How Much Does It Cost to Build a House in the U.S.?

By: Dave Roos  | 
unfinished house
The cost of building a house depends greatly on where you're building, the size of the house and the types of interior finishes you add. Peter Cade/Getty Images

There are plenty of good reasons why you might want to build your own home. Maybe you already own a nice piece of land. Maybe there aren't a lot of affordable, high-quality homes in your area. Maybe you want to build an investment property to rent or flip for a profit.

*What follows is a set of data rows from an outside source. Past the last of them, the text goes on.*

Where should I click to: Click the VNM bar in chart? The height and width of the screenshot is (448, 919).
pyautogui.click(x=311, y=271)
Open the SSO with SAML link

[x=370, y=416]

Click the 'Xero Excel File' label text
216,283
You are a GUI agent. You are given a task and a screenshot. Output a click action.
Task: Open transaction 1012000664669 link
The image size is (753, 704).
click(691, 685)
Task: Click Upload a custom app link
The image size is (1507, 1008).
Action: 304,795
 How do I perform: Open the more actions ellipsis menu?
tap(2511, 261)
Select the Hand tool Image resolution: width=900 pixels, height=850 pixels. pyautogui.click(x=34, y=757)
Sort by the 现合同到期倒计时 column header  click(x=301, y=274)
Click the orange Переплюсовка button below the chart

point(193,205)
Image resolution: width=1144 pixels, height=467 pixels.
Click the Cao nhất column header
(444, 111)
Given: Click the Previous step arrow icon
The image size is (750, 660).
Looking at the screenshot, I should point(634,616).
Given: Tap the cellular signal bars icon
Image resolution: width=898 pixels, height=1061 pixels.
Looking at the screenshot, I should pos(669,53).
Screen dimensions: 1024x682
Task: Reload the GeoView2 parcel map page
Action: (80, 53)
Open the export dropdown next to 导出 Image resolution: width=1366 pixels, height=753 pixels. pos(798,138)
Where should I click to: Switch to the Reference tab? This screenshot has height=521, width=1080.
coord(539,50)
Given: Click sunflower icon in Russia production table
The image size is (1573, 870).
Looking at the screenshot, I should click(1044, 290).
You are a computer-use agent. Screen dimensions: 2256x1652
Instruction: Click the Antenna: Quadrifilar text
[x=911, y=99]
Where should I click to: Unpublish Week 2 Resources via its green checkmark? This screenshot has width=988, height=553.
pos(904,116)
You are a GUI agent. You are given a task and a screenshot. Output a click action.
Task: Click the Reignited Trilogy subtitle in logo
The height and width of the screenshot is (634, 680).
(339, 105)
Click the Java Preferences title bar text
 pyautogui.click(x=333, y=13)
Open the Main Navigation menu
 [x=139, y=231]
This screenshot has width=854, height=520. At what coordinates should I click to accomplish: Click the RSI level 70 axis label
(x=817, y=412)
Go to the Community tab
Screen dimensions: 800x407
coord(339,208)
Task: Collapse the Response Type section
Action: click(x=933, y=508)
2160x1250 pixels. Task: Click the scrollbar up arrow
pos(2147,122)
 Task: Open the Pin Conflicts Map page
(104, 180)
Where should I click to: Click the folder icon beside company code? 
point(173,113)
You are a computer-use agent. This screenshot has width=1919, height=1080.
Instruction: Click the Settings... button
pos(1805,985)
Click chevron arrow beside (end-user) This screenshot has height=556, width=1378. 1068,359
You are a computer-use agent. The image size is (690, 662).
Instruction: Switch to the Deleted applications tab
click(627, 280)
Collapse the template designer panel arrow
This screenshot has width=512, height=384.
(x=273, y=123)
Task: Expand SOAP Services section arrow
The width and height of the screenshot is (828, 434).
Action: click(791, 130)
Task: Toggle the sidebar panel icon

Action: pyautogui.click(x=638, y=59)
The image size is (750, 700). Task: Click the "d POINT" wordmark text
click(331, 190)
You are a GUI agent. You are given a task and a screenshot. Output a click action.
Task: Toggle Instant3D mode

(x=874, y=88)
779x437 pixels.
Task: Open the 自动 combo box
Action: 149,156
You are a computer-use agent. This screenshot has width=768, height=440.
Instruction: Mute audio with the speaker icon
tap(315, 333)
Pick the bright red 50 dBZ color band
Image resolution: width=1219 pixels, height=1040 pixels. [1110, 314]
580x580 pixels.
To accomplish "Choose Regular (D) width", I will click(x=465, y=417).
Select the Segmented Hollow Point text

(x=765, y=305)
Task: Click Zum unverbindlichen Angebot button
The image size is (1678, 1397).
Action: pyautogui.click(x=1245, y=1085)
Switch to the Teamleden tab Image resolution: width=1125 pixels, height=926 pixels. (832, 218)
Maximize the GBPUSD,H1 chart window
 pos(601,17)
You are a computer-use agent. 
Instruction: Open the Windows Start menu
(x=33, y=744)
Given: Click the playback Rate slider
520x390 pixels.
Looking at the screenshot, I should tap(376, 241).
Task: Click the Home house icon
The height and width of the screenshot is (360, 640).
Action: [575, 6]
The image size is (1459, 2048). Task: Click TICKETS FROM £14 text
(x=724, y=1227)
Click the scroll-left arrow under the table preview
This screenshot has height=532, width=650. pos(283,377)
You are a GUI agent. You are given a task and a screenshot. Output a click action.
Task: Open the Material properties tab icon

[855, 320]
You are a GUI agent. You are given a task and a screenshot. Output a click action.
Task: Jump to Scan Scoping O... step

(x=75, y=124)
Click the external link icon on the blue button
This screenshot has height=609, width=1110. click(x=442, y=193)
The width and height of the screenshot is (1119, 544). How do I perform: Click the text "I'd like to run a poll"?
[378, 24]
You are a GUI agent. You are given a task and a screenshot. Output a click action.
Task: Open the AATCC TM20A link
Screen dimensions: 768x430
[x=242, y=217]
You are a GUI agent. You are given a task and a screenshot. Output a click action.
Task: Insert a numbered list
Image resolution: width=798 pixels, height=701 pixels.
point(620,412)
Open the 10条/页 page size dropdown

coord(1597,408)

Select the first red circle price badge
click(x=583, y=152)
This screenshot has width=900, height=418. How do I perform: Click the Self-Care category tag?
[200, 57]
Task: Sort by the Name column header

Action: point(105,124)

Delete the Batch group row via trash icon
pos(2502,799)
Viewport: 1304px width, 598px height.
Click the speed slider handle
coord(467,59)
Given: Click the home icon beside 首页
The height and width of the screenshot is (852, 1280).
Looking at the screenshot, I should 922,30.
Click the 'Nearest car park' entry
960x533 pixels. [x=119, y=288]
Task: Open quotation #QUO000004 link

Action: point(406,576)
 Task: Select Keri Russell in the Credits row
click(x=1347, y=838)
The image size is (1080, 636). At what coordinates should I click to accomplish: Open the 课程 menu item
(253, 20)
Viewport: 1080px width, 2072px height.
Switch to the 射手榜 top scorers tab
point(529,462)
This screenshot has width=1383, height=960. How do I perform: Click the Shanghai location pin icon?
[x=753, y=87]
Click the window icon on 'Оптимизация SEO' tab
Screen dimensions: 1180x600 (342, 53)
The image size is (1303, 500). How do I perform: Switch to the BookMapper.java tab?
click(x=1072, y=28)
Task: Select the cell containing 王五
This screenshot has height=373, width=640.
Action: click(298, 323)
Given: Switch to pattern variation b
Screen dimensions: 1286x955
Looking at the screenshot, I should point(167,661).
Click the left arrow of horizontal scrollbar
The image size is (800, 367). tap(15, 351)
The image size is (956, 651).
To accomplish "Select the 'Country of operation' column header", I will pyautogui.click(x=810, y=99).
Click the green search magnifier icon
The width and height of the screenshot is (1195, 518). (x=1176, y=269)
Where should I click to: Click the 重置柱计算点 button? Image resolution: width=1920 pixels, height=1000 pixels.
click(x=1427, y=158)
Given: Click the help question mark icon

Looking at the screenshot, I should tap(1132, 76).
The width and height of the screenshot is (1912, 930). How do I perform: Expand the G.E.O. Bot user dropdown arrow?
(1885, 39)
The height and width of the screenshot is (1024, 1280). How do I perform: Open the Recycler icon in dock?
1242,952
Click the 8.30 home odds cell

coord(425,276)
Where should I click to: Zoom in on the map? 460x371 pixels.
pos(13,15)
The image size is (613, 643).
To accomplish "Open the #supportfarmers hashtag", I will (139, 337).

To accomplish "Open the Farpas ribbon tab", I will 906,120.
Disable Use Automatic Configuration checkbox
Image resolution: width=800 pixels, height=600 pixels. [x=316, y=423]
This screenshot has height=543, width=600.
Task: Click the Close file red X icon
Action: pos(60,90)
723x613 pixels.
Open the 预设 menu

So how much does it cost to build a home from scratch? That's the million-dollar question (in some housing markets, it's literally a $1 million question). The truth is that home-building costs are going to vary greatly based on three factors:


  • Size of the home. A 5,000 square-foot (464 square-meter) home is going to cost considerably more than a 2,000 square-foot (186 square-meter) home.
  • Quality of finishes and amenities. Do you want expensive marble countertops in the kitchen and bathrooms or can you live with inexpensive laminate? Luxury upgrades add up fast.
  • Geographic location. Like home prices, construction costs vary significantly by region. Expect to pay more in the Northeast and West than in the South.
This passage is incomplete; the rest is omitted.